- [Directions for this task]:
Retype the items starting at the line that contains "[Карлос Алькараз стал" and ending at the line that contains "бразильца (33, 320)", both included, without changing anything.

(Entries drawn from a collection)
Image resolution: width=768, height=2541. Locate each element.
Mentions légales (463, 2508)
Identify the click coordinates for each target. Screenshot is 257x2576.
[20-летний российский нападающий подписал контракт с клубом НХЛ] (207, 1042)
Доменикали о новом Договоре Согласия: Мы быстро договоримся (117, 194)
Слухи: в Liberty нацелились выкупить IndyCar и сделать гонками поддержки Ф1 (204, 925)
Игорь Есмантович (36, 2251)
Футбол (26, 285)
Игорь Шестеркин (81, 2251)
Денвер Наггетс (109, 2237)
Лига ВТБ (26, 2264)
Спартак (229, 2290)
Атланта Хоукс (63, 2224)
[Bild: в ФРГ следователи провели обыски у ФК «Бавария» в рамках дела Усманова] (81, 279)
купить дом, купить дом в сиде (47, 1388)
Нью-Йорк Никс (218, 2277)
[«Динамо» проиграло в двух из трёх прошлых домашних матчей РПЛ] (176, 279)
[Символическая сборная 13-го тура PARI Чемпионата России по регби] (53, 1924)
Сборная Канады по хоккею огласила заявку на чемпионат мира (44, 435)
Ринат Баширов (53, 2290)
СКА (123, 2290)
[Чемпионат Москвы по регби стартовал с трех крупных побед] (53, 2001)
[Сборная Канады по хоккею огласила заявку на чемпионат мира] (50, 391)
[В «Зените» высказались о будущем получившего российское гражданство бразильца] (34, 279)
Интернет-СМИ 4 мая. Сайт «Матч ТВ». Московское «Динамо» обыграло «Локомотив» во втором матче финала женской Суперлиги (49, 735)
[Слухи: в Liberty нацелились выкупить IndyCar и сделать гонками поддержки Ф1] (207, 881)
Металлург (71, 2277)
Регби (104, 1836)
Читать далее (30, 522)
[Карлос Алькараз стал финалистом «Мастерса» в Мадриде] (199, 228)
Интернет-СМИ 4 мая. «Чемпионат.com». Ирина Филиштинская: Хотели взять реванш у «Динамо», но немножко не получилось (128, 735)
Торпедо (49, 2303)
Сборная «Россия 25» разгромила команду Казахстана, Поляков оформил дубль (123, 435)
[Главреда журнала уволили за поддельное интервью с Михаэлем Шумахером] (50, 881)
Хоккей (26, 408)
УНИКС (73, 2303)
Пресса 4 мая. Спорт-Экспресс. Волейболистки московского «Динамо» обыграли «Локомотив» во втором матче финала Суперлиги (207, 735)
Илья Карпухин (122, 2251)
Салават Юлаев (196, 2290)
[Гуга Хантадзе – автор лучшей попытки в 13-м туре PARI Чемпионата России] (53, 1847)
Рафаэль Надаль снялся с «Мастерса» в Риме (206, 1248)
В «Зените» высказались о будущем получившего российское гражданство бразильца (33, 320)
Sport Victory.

- [Complete answer]:
[Карлос Алькараз стал финалистом «Мастерса» в Мадриде] (199, 228)
Интернет-СМИ 4 мая. «Чемпионат.com». Ирина Филиштинская: Хотели взять реванш у «Динамо», но немножко не получилось (128, 735)
Торпедо (49, 2303)
Сборная «Россия 25» разгромила команду Казахстана, Поляков оформил дубль (123, 435)
[Главреда журнала уволили за поддельное интервью с Михаэлем Шумахером] (50, 881)
Хоккей (26, 408)
УНИКС (73, 2303)
Пресса 4 мая. Спорт-Экспресс. Волейболистки московского «Динамо» обыграли «Локомотив» во втором матче финала Суперлиги (207, 735)
Илья Карпухин (122, 2251)
Салават Юлаев (196, 2290)
[Гуга Хантадзе – автор лучшей попытки в 13-м туре PARI Чемпионата России] (53, 1847)
Рафаэль Надаль снялся с «Мастерса» в Риме (206, 1248)
В «Зените» высказались о будущем получившего российское гражданство бразильца (33, 320)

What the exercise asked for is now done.